* Task to complete *
Write out the data below exactly as given, without any of its pictures.

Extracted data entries
····················

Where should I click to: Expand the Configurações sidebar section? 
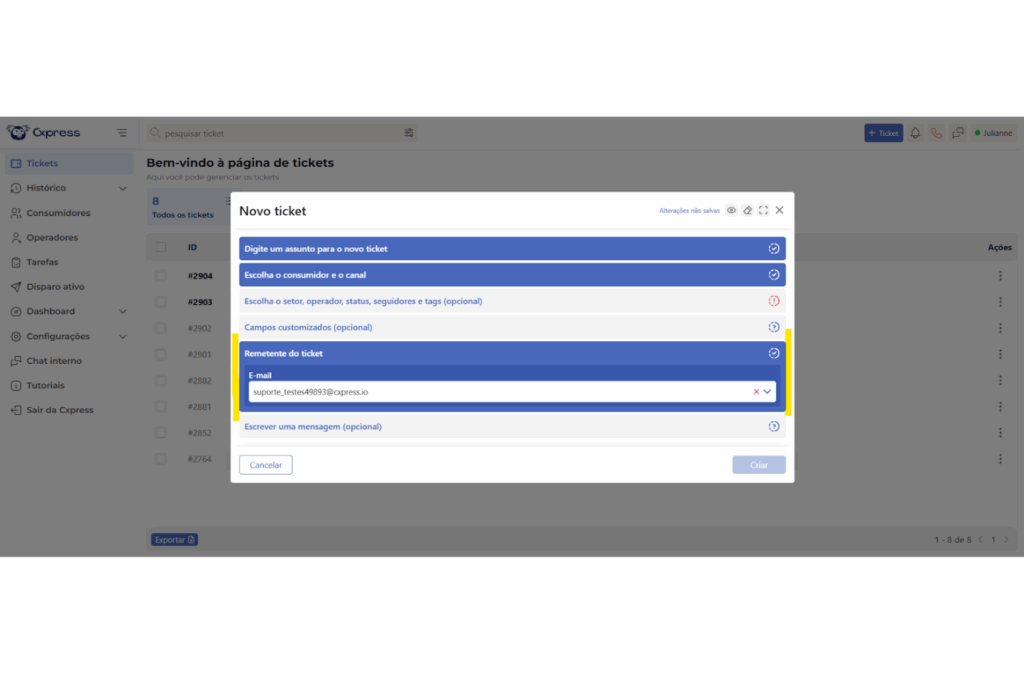pos(123,337)
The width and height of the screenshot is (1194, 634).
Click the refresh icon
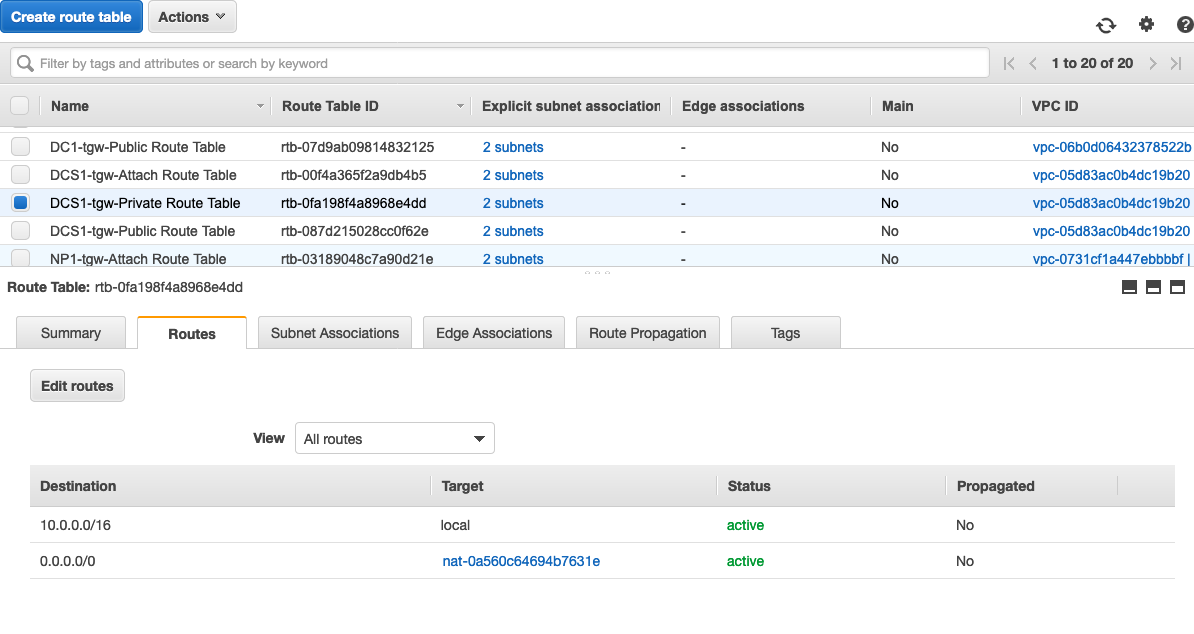point(1106,25)
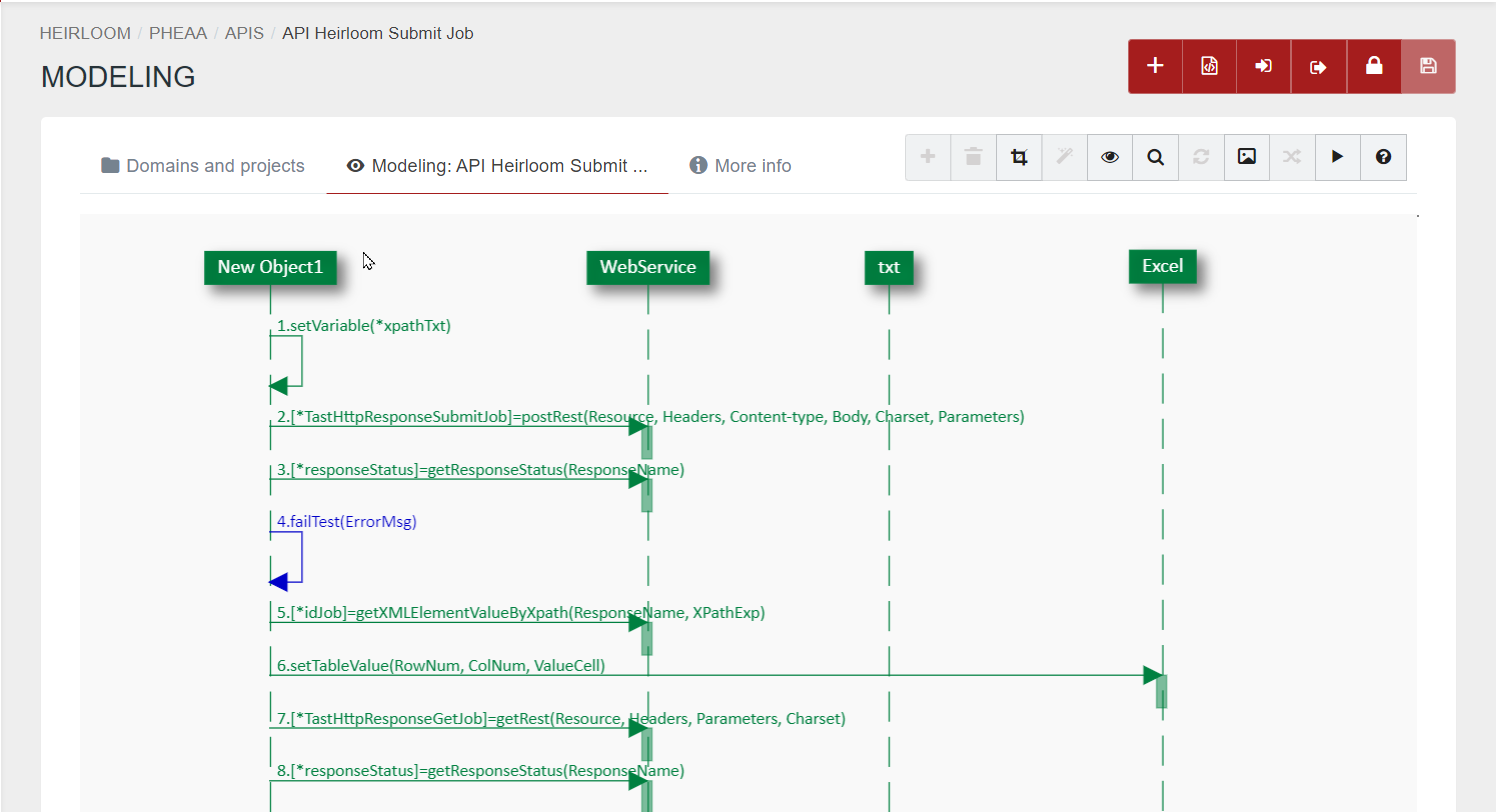Click the import arrow icon in the red toolbar
This screenshot has width=1496, height=812.
click(x=1264, y=65)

····················

* Response to this task *
Where should I click to: Expand the Configurações sidebar section? 
pos(123,337)
The width and height of the screenshot is (1194, 634).
Click the refresh icon
point(1106,25)
Click the import arrow icon in the red toolbar
This screenshot has width=1496, height=812.
click(x=1264, y=65)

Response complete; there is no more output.